Il team multidisciplinare che seguiva la signora ha deciso di asportarlo, e per farlo è stata necessaria una sessione chirurgica di 15 ore. Al record già di per sé si è aggiunto l'inciampo: la grave complicanza intraoperatoria di un arresto cardiocircolatorio.
Ecco dunque che il gruppo multidisciplinare che fa capo alla Sezione dipartimentale di Chirurgia epatica del risparmio d'organo dell'Aoup diretta da Lucio Urbani si è aggiudicata un nuovo primato, superando con successo un altro limite terapeutico.
La storia
Una paziente 70enne, racconta un comunicato dell'azienda ospedaliero universitaria pisana, era stata avviata al trattamento chemioterapico con intento palliativo in quanto affetta da un epatocarcinoma che, per le dimensioni superiori a 15 centimetri, in letteratura scientifica viene definito “super gigante”. Il primo verdetto, infatti, aveva escluso qualsiasi trattamento locale sia radiologico interventistico sia chirurgico, a causa del coinvolgimento dei principali assi vascolari del fegato.
Il caso tuttavia è arrivato, per un secondo consulto, all'attenzione del Gruppo multidisciplinare/multiprofessionale di Chirurgia epatica del risparmio d’organo dell’Aoup che, negli anni, si è distinto per aver introdotto tecniche chirurgiche di frontiera e, sfruttando il costante progresso tecnologico dell’imaging radiologico preoperatorio ed ecografico intraoperatorio, ha pianificato interventi estremamente complessi, spesso eseguiti per la prima volta al mondo, grazie al grande potenziale terapeutico di questo tipo di chirurgia.
Nel caso specifico della paziente, il gruppo composto da oncologi, radiologi, anatomopatologi, epatologi, anestesisti/rianimatori, chirurghi, infermieri e tecnici dedicati altamente competenti ha eseguito un attento bilancio dei rischi e dei benefici e ha ritenuto fattibile l’asportazione chirurgica radicale del tumore.
L’intervento è durato più di 15 ore con il personale di sala operatoria messo a dura prova sin dalle fasi iniziali, quando la paziente ha avuto un imprevisto arresto cardiocircolatorio.
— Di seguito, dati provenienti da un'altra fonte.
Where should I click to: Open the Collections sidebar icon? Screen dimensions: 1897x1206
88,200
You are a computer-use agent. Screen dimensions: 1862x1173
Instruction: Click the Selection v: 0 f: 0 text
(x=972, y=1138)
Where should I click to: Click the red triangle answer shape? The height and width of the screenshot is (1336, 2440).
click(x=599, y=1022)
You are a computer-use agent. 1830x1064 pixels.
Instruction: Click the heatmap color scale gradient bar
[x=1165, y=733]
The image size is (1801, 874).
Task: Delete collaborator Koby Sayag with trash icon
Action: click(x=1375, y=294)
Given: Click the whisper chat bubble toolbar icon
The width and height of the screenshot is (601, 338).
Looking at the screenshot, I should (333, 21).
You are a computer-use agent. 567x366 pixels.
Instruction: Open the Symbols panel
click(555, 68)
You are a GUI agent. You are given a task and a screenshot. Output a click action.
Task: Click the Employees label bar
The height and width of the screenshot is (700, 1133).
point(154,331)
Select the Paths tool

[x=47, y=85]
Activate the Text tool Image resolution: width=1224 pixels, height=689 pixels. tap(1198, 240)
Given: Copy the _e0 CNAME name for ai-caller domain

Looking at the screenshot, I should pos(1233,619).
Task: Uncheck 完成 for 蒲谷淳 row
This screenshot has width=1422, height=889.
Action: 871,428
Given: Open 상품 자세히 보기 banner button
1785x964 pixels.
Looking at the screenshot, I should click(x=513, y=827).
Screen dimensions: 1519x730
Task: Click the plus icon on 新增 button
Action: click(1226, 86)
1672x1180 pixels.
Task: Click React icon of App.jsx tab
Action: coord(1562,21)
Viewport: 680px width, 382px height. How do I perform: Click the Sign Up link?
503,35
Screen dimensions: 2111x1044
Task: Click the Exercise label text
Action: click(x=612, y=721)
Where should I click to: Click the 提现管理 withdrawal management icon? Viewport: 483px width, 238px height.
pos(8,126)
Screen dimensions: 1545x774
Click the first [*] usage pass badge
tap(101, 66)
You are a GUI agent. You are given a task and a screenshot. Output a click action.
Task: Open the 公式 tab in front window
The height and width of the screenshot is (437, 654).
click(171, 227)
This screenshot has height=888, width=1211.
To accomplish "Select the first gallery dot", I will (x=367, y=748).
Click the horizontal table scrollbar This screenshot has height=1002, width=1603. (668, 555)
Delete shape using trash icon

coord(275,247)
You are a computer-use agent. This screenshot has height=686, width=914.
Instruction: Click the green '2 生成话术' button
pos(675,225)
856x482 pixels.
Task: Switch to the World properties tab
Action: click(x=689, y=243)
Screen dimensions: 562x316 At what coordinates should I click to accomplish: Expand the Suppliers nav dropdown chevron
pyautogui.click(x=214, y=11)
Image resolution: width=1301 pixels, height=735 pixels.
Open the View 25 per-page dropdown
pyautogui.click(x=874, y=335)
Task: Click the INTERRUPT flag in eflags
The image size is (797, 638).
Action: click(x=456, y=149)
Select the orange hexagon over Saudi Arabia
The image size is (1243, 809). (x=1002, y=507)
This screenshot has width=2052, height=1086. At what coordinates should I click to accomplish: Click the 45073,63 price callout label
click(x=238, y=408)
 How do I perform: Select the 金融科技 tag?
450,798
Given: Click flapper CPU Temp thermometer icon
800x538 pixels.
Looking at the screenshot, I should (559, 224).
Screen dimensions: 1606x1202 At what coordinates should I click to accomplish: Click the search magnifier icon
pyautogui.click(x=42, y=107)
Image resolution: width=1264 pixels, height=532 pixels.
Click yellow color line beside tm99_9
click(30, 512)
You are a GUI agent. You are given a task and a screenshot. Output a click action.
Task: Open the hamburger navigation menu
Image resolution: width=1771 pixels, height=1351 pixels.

L’arresto cardiaco intraoperatorio è una complicanza molto grave che, anche qualora venga risolta, solitamente impedisce la prosecuzione dell’intervento.
Ed è in queste situazioni estreme che emerge il valore aggiunto di un team sanitario affiatato e con esperienza ultradecennale. In questa fase hanno avuto infatti un ruolo determinante gli anestesisti (Gabriella Licitra, Daniele Anacleto Meiattini e Chiara Leoni) che, insieme ai rianimatori (guidati da Francesco Forfori), hanno recuperato la stabilità emodinamica e valutato tutti insieme la possibilità di completare la chirurgia.
E così è stato: l’intervento è potuto procedere entrando nella fase più cruciale che è consistita nella ricostruzione della confluenza epatocavale per assicurare la corretta funzionalità del fegato residuo. La paziente è stata dimessa dall’ospedale dopo 2 settimane di ricovero in ottime condizioni cliniche generali.